→ Entries shown

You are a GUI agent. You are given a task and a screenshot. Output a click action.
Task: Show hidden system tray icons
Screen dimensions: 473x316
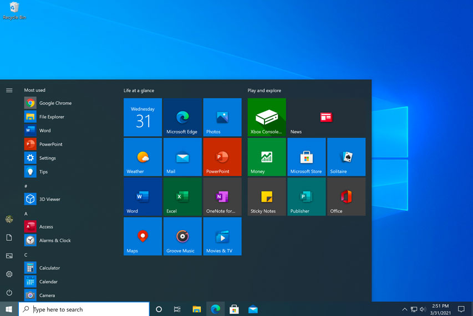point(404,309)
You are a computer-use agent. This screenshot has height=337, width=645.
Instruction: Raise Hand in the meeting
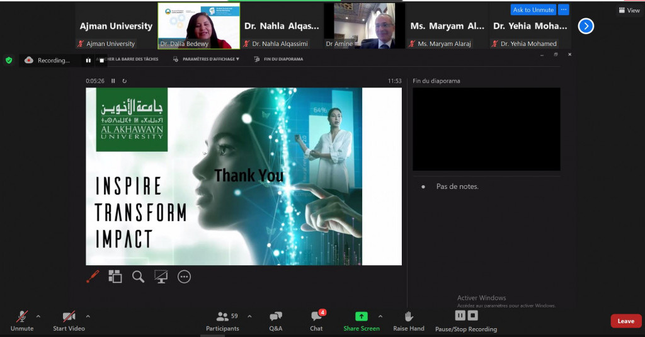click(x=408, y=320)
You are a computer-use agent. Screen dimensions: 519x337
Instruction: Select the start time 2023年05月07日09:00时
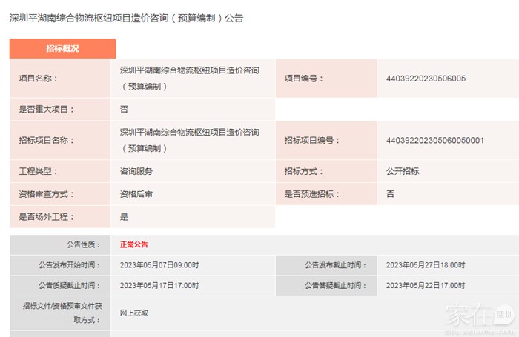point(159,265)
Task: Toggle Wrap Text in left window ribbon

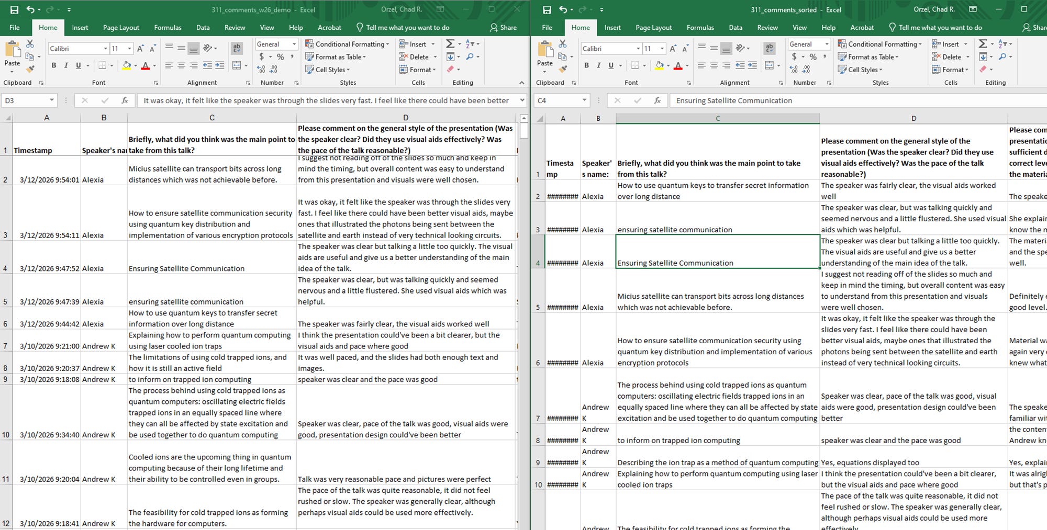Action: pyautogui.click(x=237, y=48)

→ Try it
The lines from the one containing "You are a computer-use agent. This" through the last line of the entries are to be copied exactly, both ends included, and the pictures are to be omitted.

→ Answer for this exercise
You are a computer-use agent. This screenshot has height=337, width=645.
Instruction: Raise Hand in the meeting
click(x=408, y=320)
You are a computer-use agent. Screen dimensions: 519x337
Instruction: Select the start time 2023年05月07日09:00时
point(159,265)
Task: Toggle Wrap Text in left window ribbon

Action: pyautogui.click(x=237, y=48)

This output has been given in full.